* Excerpted passage *
## begin
So what are we to do? Get a few house plants. One potted plant per 100 square feet will clean the air in an average home or office. Without a doubt, the most important job of an indoor plant is its air purifying abilities.
Certain plants work better than other at cleaning the air in our homes. Here’s a list of a few plants and which chemicals they clean out of the air.

Boston fern, golden pothos, philodendron, and spider plants reduce levels of formaldehyde.

Areca palm, moth orchid, and the dwarf date palm can remove xylene and toluene.

Gerbera daisy, chrysanthemum, spider plants and peace lily can remove benzene.

Other beneficial houseplants include: bamboo palm, Chinese evergreen, English ivy, indoor dracaena species and the snake plant (also known as mother-in-law’s tongue).

All plants produce oxygen through photosynthesis, so any plant you choose, in addition to these varieties, will increase the concentration of oxygen in your home.
I have always had houseplants (probably because I grew up in a jungle of houseplants). The pothos above was on the stage at our wedding, and it’s been cleaning the air in our homes for the past 11 years. I also have a dwarf citrus, a few other pothos, baby tears, mother-in-law’s tongue and few other plants. We have houseplants not just to clean the air, they also provide much needed green in the our home during the dark snowy winter in Ohio.

Do you have houseplants? Are they for cleaning the air or for enjoyment?

20 Comments to “Houseplants and Clean Air”
## end
* Required tasks *
**1)** According to the houseplants excerpt, why will any plant you choose raise the concentration of oxygen in your home? Answer in one to three sentences.
**2)** Print the part of the houseplants excerpt between "Boston fern, golden" and "in your home.", inclusive.
You won't need the material that follows to complete this work.

* Source data *
## begin
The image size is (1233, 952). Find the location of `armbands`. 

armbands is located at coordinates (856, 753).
## end
* Solutions to the exercise *
**1)** All plants produce oxygen through photosynthesis. So any plant, not only the varieties listed, will increase the concentration of oxygen in your home.

**2)**
Boston fern, golden pothos, philodendron, and spider plants reduce levels of formaldehyde.

Areca palm, moth orchid, and the dwarf date palm can remove xylene and toluene.

Gerbera daisy, chrysanthemum, spider plants and peace lily can remove benzene.

Other beneficial houseplants include: bamboo palm, Chinese evergreen, English ivy, indoor dracaena species and the snake plant (also known as mother-in-law’s tongue).

All plants produce oxygen through photosynthesis, so any plant you choose, in addition to these varieties, will increase the concentration of oxygen in your home.